▶ [Source material]:
________________________________________

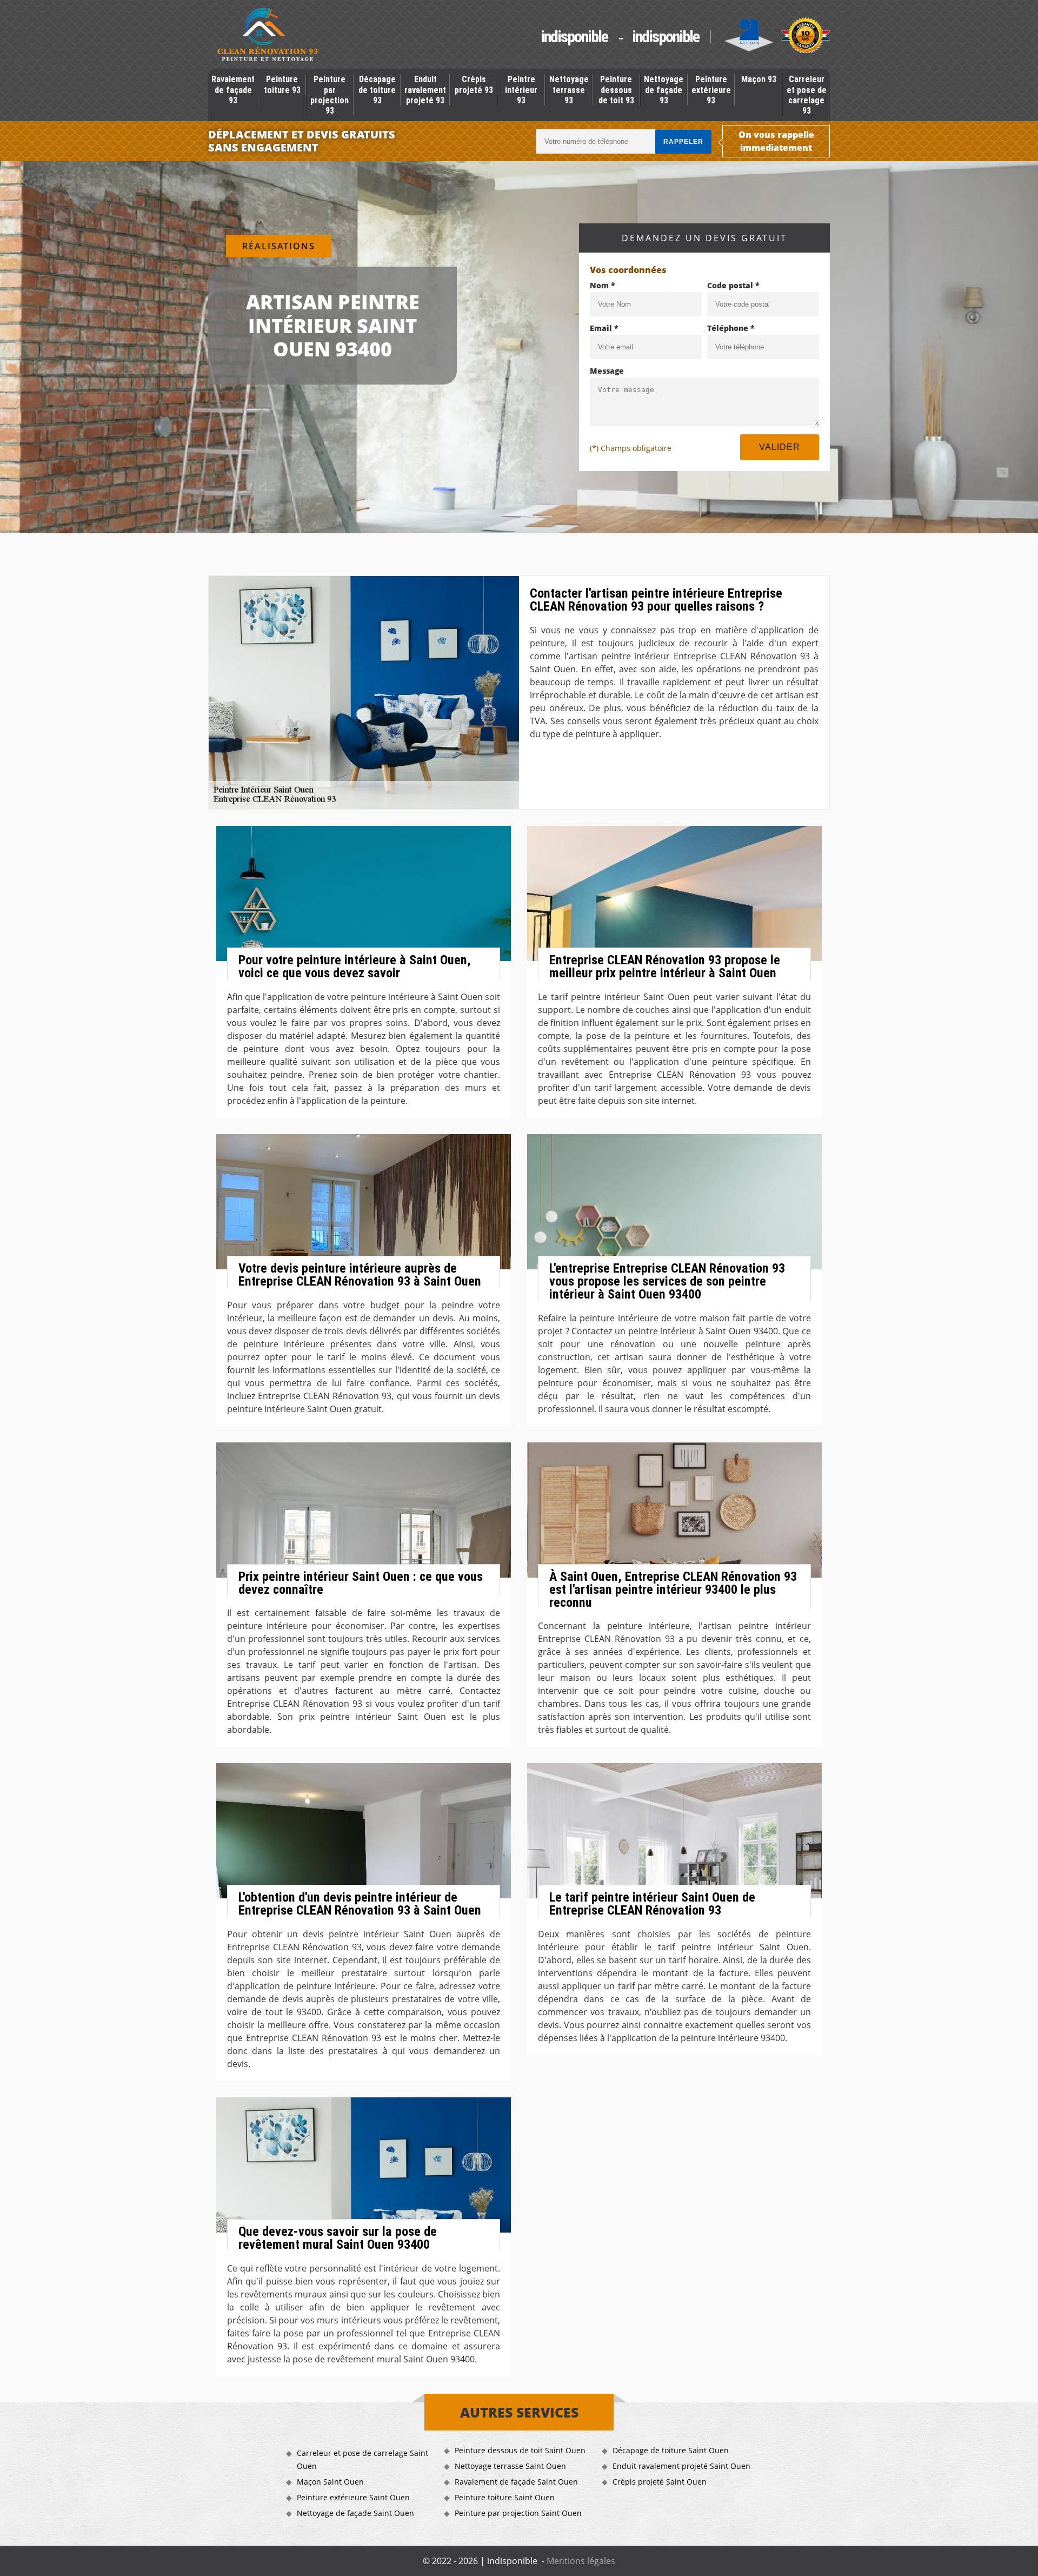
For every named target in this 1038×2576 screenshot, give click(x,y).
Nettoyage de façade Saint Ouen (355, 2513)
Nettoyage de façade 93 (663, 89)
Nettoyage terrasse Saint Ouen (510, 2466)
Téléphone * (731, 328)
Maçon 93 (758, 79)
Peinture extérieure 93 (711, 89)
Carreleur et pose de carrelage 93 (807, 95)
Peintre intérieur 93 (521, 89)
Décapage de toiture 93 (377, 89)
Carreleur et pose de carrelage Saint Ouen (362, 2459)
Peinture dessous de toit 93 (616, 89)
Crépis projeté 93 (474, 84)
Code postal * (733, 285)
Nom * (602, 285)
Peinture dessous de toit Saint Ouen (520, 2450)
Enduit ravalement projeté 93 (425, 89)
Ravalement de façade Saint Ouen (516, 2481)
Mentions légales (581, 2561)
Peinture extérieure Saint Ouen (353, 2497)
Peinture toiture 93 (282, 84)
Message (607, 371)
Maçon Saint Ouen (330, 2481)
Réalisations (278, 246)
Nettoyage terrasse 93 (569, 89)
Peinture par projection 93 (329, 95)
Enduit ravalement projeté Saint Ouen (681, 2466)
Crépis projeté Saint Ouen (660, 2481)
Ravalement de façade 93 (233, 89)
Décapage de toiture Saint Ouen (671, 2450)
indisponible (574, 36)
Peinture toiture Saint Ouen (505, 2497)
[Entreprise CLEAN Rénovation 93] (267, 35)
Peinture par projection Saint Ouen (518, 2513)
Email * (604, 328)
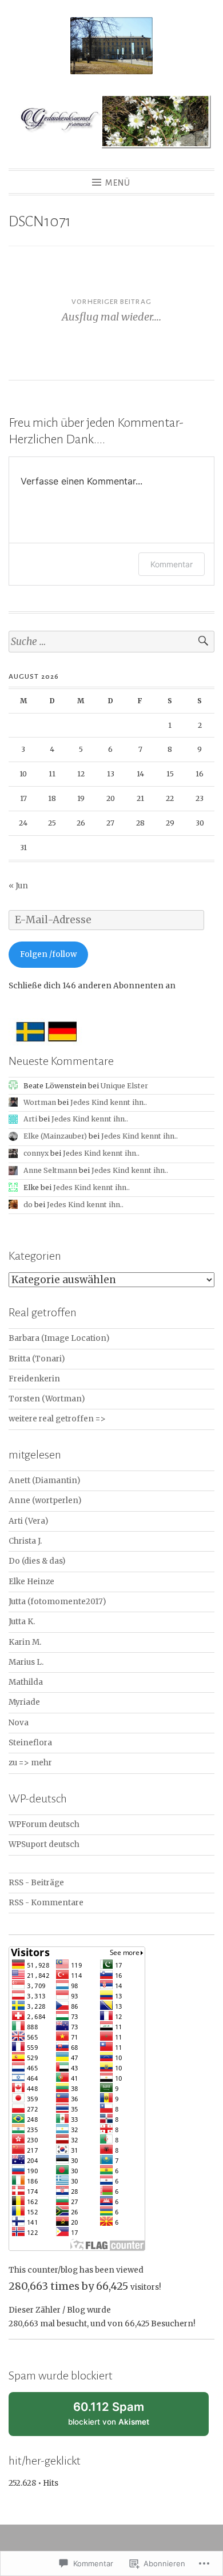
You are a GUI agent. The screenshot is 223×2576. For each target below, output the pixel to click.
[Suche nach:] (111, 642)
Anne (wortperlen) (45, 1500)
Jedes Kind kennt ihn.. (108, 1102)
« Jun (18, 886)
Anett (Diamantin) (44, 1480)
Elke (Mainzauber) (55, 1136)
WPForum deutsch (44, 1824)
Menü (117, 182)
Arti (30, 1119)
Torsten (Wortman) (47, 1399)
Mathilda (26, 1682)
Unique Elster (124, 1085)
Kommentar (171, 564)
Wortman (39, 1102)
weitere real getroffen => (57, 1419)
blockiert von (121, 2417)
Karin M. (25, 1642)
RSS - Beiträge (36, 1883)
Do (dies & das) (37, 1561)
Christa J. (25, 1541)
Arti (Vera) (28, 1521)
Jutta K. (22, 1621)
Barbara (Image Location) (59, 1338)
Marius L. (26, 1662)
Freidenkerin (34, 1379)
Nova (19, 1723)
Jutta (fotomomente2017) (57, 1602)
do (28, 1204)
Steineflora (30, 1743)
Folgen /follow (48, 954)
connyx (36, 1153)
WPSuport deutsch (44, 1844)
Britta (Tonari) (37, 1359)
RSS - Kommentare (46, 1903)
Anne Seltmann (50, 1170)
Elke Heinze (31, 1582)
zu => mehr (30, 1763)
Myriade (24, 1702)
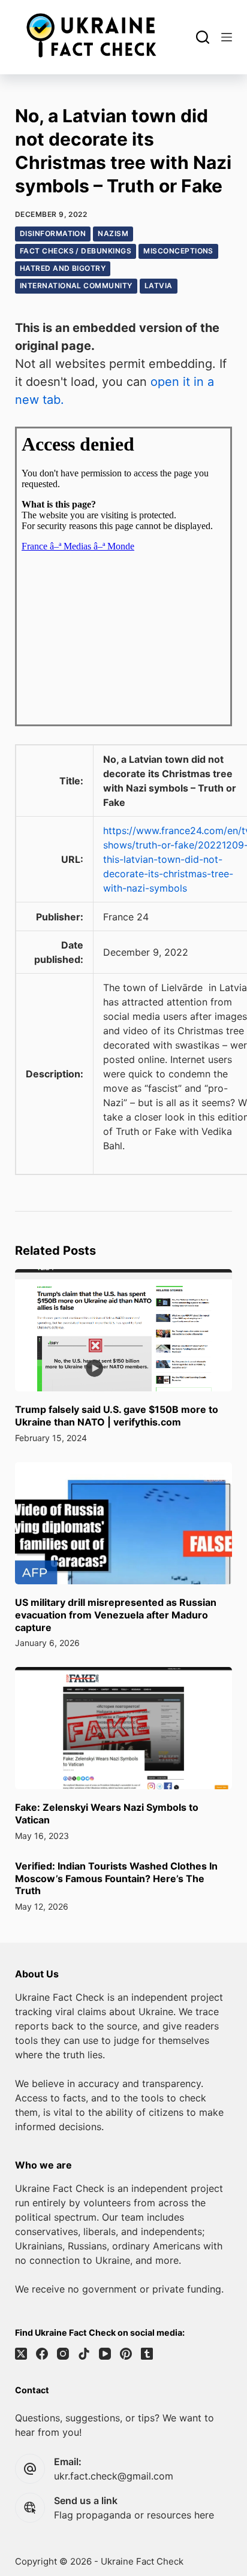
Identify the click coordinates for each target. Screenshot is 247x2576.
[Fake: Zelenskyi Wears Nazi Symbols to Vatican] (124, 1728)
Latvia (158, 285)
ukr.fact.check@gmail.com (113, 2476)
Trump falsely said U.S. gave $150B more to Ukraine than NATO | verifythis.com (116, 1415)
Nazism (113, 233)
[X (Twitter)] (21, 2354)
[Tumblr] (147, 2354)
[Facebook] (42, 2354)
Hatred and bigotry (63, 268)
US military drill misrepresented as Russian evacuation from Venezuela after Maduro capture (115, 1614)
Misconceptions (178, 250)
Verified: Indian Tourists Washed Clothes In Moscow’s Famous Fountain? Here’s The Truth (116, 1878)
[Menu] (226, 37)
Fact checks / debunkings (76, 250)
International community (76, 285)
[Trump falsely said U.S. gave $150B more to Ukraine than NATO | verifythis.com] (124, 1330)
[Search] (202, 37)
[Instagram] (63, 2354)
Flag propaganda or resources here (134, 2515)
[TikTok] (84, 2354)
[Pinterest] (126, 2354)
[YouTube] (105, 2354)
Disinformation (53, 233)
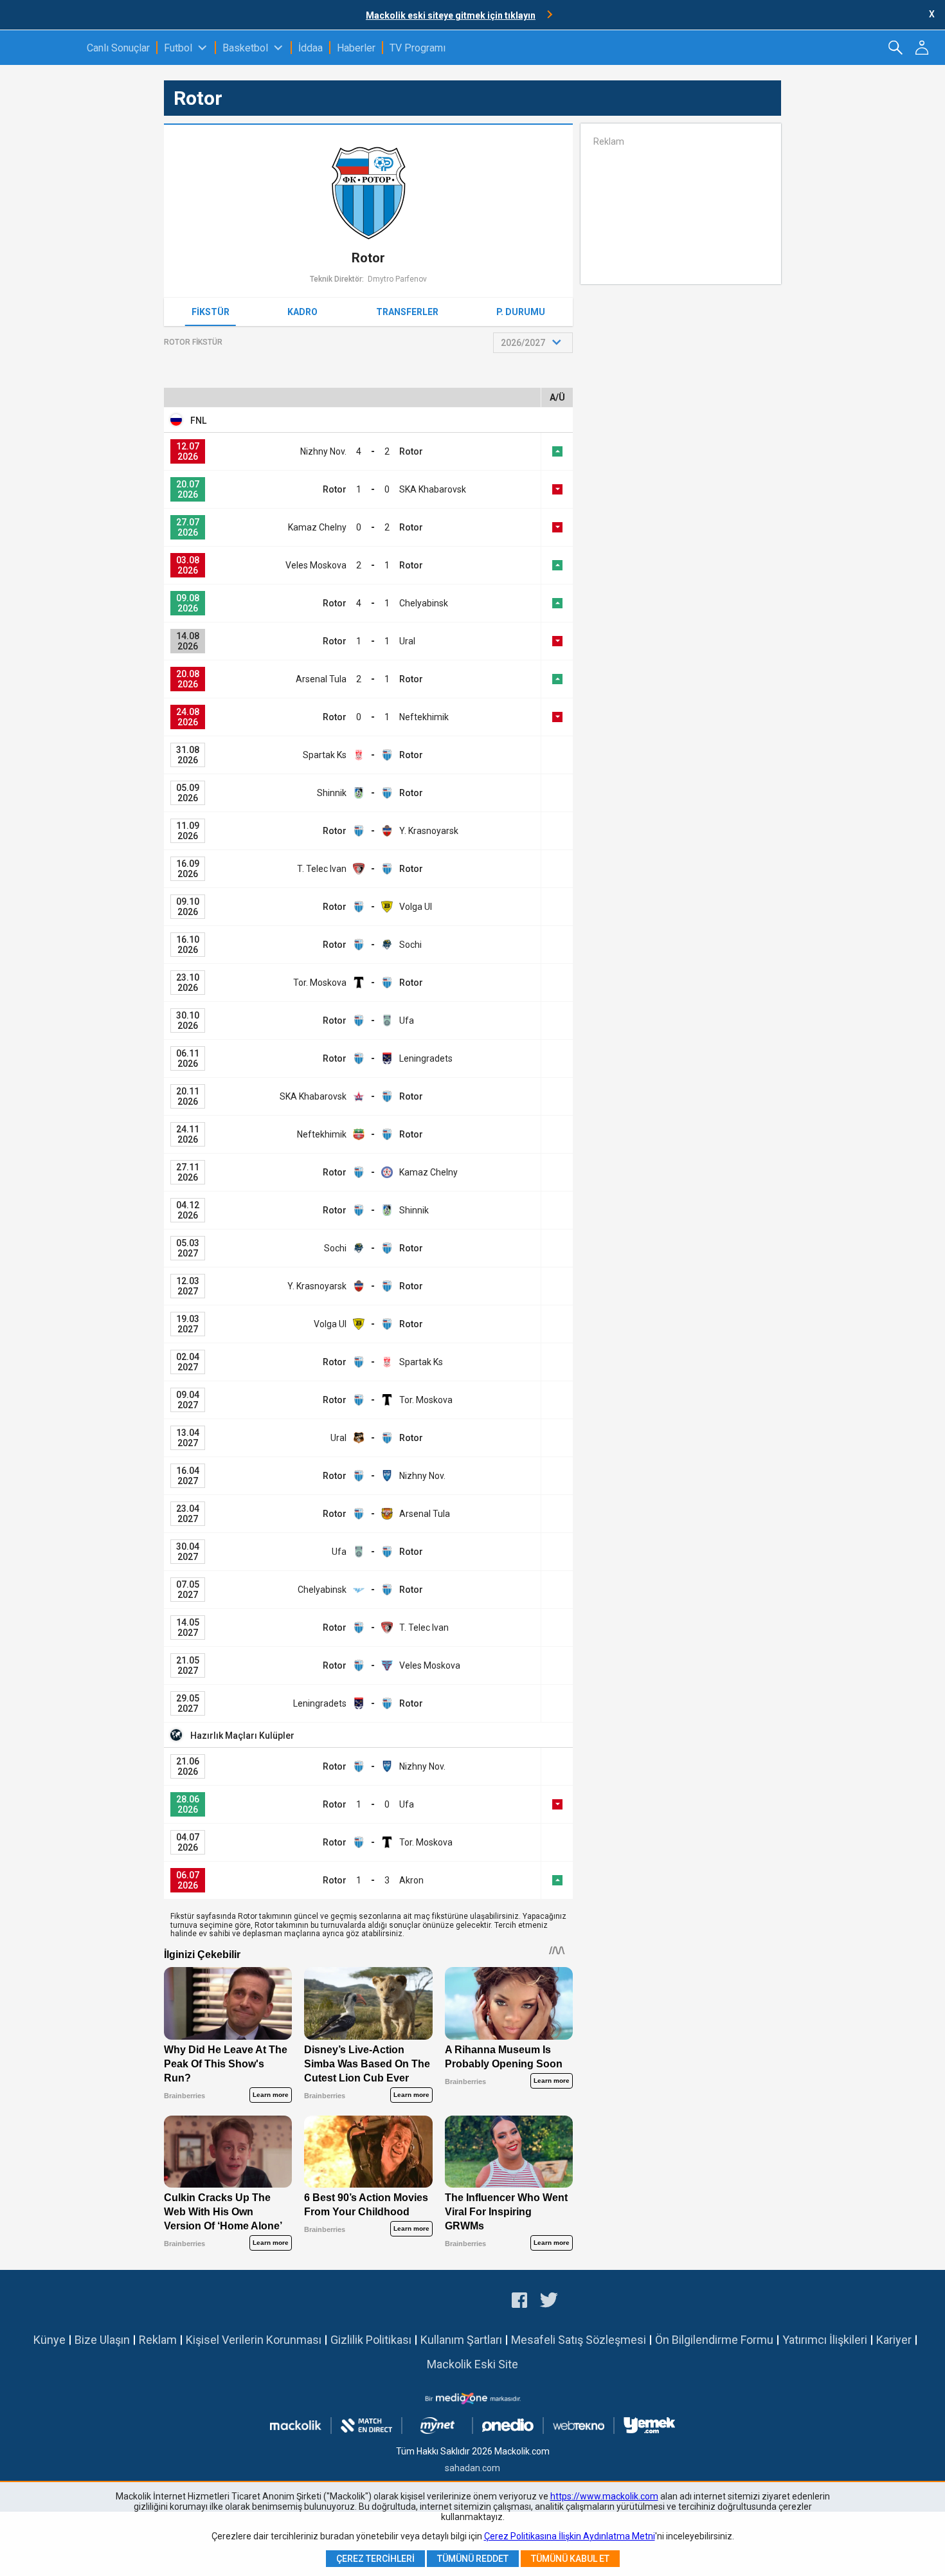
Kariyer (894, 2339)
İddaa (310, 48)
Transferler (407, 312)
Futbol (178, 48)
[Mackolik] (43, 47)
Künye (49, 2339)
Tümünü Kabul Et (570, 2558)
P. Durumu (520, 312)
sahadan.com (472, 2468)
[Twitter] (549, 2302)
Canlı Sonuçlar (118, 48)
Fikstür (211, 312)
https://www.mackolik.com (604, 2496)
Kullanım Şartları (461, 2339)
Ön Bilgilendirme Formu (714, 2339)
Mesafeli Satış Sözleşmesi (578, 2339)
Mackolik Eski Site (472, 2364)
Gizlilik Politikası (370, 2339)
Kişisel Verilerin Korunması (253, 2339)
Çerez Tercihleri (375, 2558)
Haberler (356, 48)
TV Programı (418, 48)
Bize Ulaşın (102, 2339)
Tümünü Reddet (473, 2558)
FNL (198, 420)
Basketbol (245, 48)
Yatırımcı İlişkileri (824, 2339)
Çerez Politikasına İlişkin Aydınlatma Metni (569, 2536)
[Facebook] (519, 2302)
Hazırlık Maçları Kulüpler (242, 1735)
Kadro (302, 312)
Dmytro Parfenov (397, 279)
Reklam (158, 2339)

________________________________________

▶ [Task brief]: Every line of the listing above is to be repeated exactly, with its pictures left out.

▶ [Response area]:
For every named target in this 1038×2576 screenshot, give click(x,y).
Nettoyage de façade Saint Ouen (355, 2513)
Nettoyage de façade 93 (663, 89)
Nettoyage terrasse Saint Ouen (510, 2466)
Téléphone * (731, 328)
Maçon 93 (758, 79)
Peinture extérieure 93 (711, 89)
Carreleur et pose de carrelage 93 (807, 95)
Peintre intérieur 93 (521, 89)
Décapage de toiture 93 (377, 89)
Carreleur et pose de carrelage Saint Ouen (362, 2459)
Peinture dessous de toit 93 (616, 89)
Crépis projeté 93 (474, 84)
Code postal * (733, 285)
Nom * (602, 285)
Peinture dessous de toit Saint Ouen (520, 2450)
Enduit ravalement projeté 93 (425, 89)
Ravalement de façade Saint Ouen (516, 2481)
Mentions légales (581, 2561)
Peinture extérieure Saint Ouen (353, 2497)
Peinture toiture 93 (282, 84)
Message (607, 371)
Maçon Saint Ouen (330, 2481)
Réalisations (278, 246)
Nettoyage terrasse 93 (569, 89)
Peinture par projection 93 (329, 95)
Enduit ravalement projeté Saint Ouen (681, 2466)
Crépis projeté Saint Ouen (660, 2481)
Ravalement de façade 93 (233, 89)
Décapage de toiture Saint Ouen (671, 2450)
indisponible (574, 36)
Peinture toiture Saint Ouen (505, 2497)
[Entreprise CLEAN Rénovation 93] (267, 35)
Peinture par projection Saint Ouen (518, 2513)
Email * (604, 328)
You are a GUI agent. The screenshot is 223×2576. For each target below, output the pixel to click.
[Suche nach:] (111, 642)
Anne (wortperlen) (45, 1500)
Jedes Kind kennt ihn.. (108, 1102)
« Jun (18, 886)
Anett (Diamantin) (44, 1480)
Elke (Mainzauber) (55, 1136)
WPForum deutsch (44, 1824)
Menü (117, 182)
Arti (30, 1119)
Torsten (Wortman) (47, 1399)
Mathilda (26, 1682)
Unique Elster (124, 1085)
Kommentar (171, 564)
Wortman (39, 1102)
weitere real getroffen => (57, 1419)
blockiert von (121, 2417)
Karin M. (25, 1642)
RSS - Beiträge (36, 1883)
Do (dies & das) (37, 1561)
Christa J. (25, 1541)
Arti (Vera) (28, 1521)
Jutta K. (22, 1621)
Barbara (Image Location) (59, 1338)
Marius L. (26, 1662)
Freidenkerin (34, 1379)
Nova (19, 1723)
Jutta (fotomomente2017) (57, 1602)
do (28, 1204)
Steineflora (30, 1743)
Folgen /follow (48, 954)
connyx (36, 1153)
WPSuport deutsch (44, 1844)
Britta (Tonari) (37, 1359)
RSS - Kommentare (46, 1903)
Anne Seltmann (50, 1170)
Elke Heinze (31, 1582)
zu => mehr (30, 1763)
Myriade (24, 1702)
Identify the click coordinates for each target. Screenshot is 247x2576.
[Fake: Zelenskyi Wears Nazi Symbols to Vatican] (124, 1728)
Latvia (158, 285)
ukr.fact.check@gmail.com (113, 2476)
Trump falsely said U.S. gave $150B more to Ukraine than NATO | verifythis.com (116, 1415)
Nazism (113, 233)
[X (Twitter)] (21, 2354)
[Tumblr] (147, 2354)
[Facebook] (42, 2354)
Hatred and bigotry (63, 268)
US military drill misrepresented as Russian evacuation from Venezuela after Maduro capture (115, 1614)
Misconceptions (178, 250)
Verified: Indian Tourists Washed Clothes In Moscow’s Famous Fountain? Here’s The Truth (116, 1878)
[Menu] (226, 37)
Fact checks / debunkings (76, 250)
International community (76, 285)
[Trump falsely said U.S. gave $150B more to Ukraine than NATO | verifythis.com] (124, 1330)
[Search] (202, 37)
[Instagram] (63, 2354)
Flag propaganda or resources here (134, 2515)
[TikTok] (84, 2354)
[Pinterest] (126, 2354)
[YouTube] (105, 2354)
Disinformation (53, 233)
Kariyer (894, 2339)
İddaa (310, 48)
Transferler (407, 312)
Futbol (178, 48)
[Mackolik] (43, 47)
Künye (49, 2339)
Tümünü Kabul Et (570, 2558)
P. Durumu (520, 312)
sahadan.com (472, 2468)
[Twitter] (549, 2302)
Canlı Sonuçlar (118, 48)
Fikstür (211, 312)
https://www.mackolik.com (604, 2496)
Kullanım Şartları (461, 2339)
Ön Bilgilendirme Formu (714, 2339)
Mesafeli Satış Sözleşmesi (578, 2339)
Mackolik Eski Site (472, 2364)
Gizlilik Politikası (370, 2339)
Kişisel Verilerin Korunması (253, 2339)
Çerez Tercihleri (375, 2558)
Haberler (356, 48)
TV Programı (418, 48)
Bize Ulaşın (102, 2339)
Tümünü Reddet (473, 2558)
FNL (198, 420)
Basketbol (245, 48)
Yatırımcı İlişkileri (824, 2339)
Çerez Politikasına İlişkin Aydınlatma Metni (569, 2536)
[Facebook] (519, 2302)
Hazırlık Maçları Kulüpler (242, 1735)
Kadro (302, 312)
Dmytro Parfenov (397, 279)
Reklam (158, 2339)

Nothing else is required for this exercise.